- So there is a (Ruby) web app with a production Postgres DB (hosted in the cloud)
- I would like to run some machine learning algorithms in a Python setting on the production data and (ultimately) deploy the model in a production setting (in the cloud)
- I only know how to run these algorithms locally on say a Numpy array that fits in memory and assuming the training data is fixed
- Let us say the dataset of interest would ultimately be too large to fit in memory, so the data would need to be accessed in batches.
My general question is:
What is a good way to go about setting up the pipeline to run the algorithms on the production data?

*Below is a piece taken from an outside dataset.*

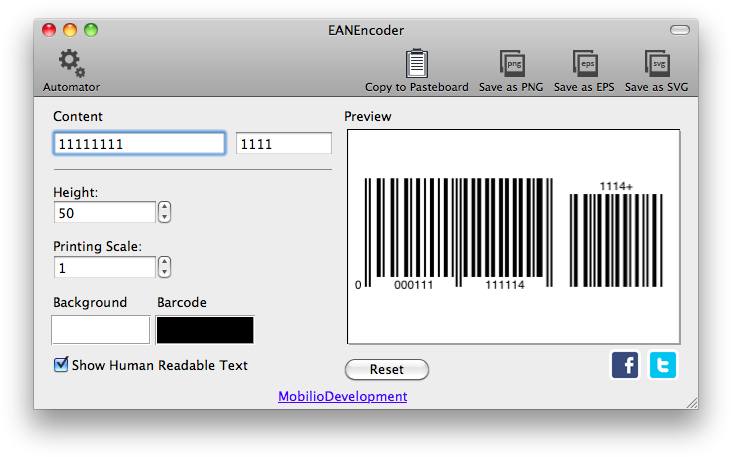Image resolution: width=731 pixels, height=457 pixels.
Task: Click the add-on Content field with 1111
Action: (283, 144)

To be more specific, here is my current reasoning, that may or may not make sense, with more specific questions:
Considering the algorithms will need to access the data over and over, read speed will be pretty important. We cannot afford to access it over the network and cannot keep querying the web app production db anyway. What is the best way to store the data and make it available to the machine learning algorithms to process? Copy everything to another relational DB that the Python code can access locally?
Finding the right model is probably easiest if done locally on a sample of the data that fits in memory. Once a good candidate is found, we can retrain it, with all the data we have. Should we do the second step locally as well? Or you should generally try to setup a complete production pipeline that allows you to work with a larger amount of data at this stage already?
Let us say you have new data being written regularly. If you do the initial training by visiting batches of the data you have at time
0, and then stop training, you probably have to retrain it from scratch using all of the data you have at some later time
t? Is the re-training something that is reasonable to automatize in production?
General hints and sources that help with these kind of questions are appreciated.